Interview mit Richie Cavalera (Incite)

INCITE veröffentlichten am 15.08.2025 mit “Savage New Times” ihre neueste Thrash-Metal-Abrissbirne. In einem ausführlichen Interview stand mir Sänger Richie Cavalera nun Rede und Antwort.

Matthias: Hi Richie. Wo erreiche ich dich gerade?

Richie: Hallo und vielen Dank, dass du dir die Zeit nimmst, über INCITE und unser neues Album zu sprechen. Das weiß ich sehr zu schätzen. Ich bin gerade zu Hause, entspanne mich und bereite mich auf das arbeitsreiche nächste Jahr vor. Es wird viele Tourneen geben, und es passieren jede Menge großartige Dinge mit der Band. Ich freue mich schon riesig darauf, auf Tour zu gehen und das Album live zu spielen.

AUFGABE 1: Nenne die Anzahl der Zeilen in den Einträgen, welche die Zeichenfolge „should“ enthalten, und gib nur diese Zahl an. Groß- und Kleinschreibung ist dabei zu beachten.
Der Text und die Einträge hängen inhaltlich nicht zusammen.

Einträge aus einer Datenquelle:
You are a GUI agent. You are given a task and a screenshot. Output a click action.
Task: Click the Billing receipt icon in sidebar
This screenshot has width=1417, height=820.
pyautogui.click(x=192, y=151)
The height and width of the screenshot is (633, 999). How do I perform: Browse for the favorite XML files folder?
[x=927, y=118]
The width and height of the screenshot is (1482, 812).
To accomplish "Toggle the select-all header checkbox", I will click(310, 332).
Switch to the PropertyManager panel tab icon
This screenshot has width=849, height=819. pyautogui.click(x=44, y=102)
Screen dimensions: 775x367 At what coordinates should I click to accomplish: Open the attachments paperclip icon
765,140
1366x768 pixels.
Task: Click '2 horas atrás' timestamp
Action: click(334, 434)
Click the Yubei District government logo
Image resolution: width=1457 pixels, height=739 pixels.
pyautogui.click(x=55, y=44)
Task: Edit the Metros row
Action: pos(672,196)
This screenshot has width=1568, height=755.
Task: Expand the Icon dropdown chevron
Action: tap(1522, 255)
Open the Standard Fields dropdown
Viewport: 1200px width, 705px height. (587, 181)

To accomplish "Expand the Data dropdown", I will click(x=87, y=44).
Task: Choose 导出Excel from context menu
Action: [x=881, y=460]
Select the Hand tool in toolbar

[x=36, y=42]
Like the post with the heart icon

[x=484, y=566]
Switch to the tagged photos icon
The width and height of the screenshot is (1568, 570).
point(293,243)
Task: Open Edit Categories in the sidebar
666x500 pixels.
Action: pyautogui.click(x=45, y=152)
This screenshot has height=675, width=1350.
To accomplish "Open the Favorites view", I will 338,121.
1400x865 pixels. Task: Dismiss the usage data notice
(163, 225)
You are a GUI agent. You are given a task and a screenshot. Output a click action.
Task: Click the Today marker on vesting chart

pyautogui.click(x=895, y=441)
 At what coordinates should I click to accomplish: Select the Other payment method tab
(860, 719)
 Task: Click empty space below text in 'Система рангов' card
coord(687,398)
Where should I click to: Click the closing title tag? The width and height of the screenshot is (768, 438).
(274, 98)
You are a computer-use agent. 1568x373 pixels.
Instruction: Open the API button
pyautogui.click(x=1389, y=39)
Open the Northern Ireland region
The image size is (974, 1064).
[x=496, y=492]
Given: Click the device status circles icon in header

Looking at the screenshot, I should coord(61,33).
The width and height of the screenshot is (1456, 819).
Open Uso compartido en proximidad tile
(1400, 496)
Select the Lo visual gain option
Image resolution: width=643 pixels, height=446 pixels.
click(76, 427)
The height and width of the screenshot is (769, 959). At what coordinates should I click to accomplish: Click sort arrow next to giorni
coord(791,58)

AUFGABE 2: An welchem Datum veröffentlichte die Band INCITE laut dem Interview das Album „Savage New Times“?

MUSTERLÖSUNG 1: 5

MUSTERLÖSUNG 2: Am 15.08.2025.